Anyway, this guy realizes that if he goes to Barbados with his child bride he'll "miss the McRib." Setting aside the bizarre notion that a pile of pork swimming in grease between two slices of white bread is something that can be "missed," I gotta ask- how LONG is this Honeymoon anyway? I mean, McRib's sad intrusions into our already nutritionally deficient culture usually last for a month- what the hell? And he discovers that McRib is back because before the newlyweds even manage to board the plane, Hubby has already broken a promise and is checking his cell phone. I feel really good about this relationship.
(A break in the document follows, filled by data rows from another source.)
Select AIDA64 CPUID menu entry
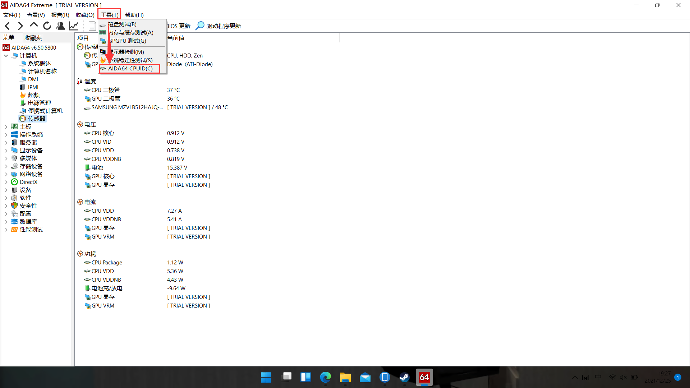Screen dimensions: 690x388 (x=130, y=69)
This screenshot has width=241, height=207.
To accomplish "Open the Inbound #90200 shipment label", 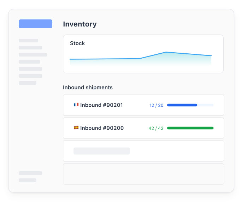I will (x=102, y=128).
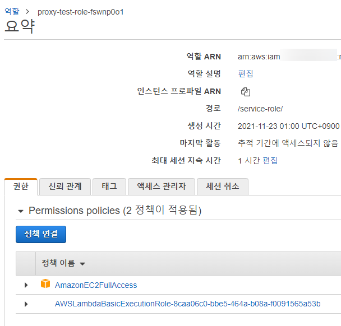Click the /service-role/ path value
The height and width of the screenshot is (326, 341).
tap(260, 108)
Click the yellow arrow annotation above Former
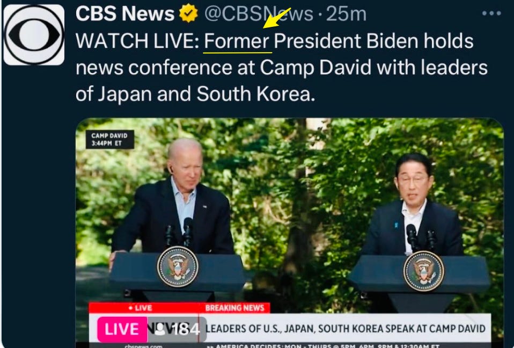The width and height of the screenshot is (514, 348). [x=277, y=18]
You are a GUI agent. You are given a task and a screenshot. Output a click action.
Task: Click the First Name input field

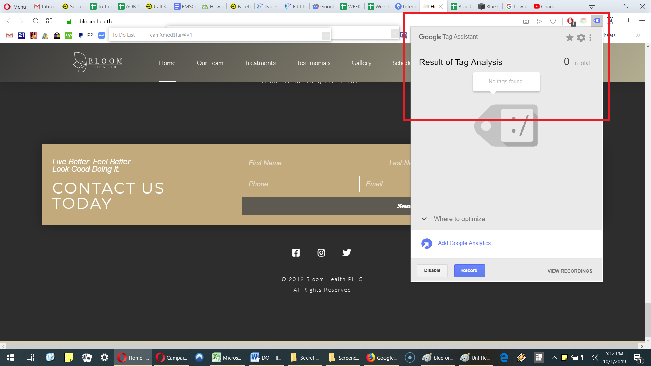tap(308, 163)
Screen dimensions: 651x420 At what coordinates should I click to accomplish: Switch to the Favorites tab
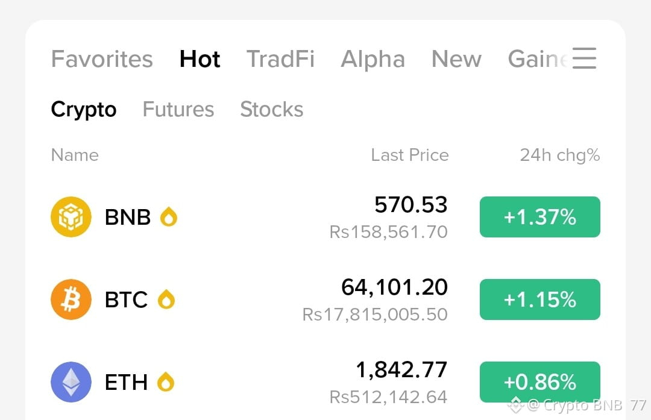[x=102, y=59]
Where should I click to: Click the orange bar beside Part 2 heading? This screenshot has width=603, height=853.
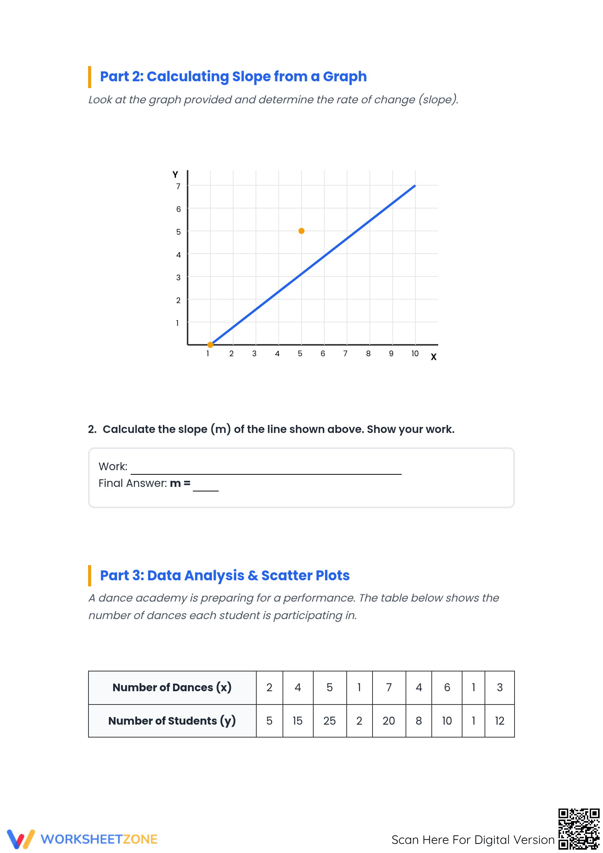[90, 77]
Actually, everything will work out just fine if Child/Wife learns to shrug her shoulders, roll her eyes, look exasperated and memorize the line "what are you going to do, boys will be boys" and Child/Husband manages to forget about McRibs long enough to notice that Barbados has restaurants which serve real food- and that life isn't all about shoving crap down his cake hole.

Though personally, I think that the best possible thing that could happen here is that this dick's use of a cell phone during flight causes the plane's instruments to go haywire and the damn thing crashes to the Earth. Right on top of the guy's "friends." Leaving no survivors. Sparing Little Girl fifty years of life with a self-absorbed, rude, tasteless jerk. Sparing Little Boy those agonizing months of withdrawal between returns of the McRib. And sparing me any more obnoxiously loathsome ads like this one.


  1. Followed, of course, by a McRestraining Order...oh, wait. The fatty pseudofood will kill him before that becomes a problem.

  2. Every summmer McDonalds has 99 cent 6 piece chicken nuggets. I always assumed this was because the nuggets have say a 10 year life span and they need to get all the decade old nuggets sold before they expire.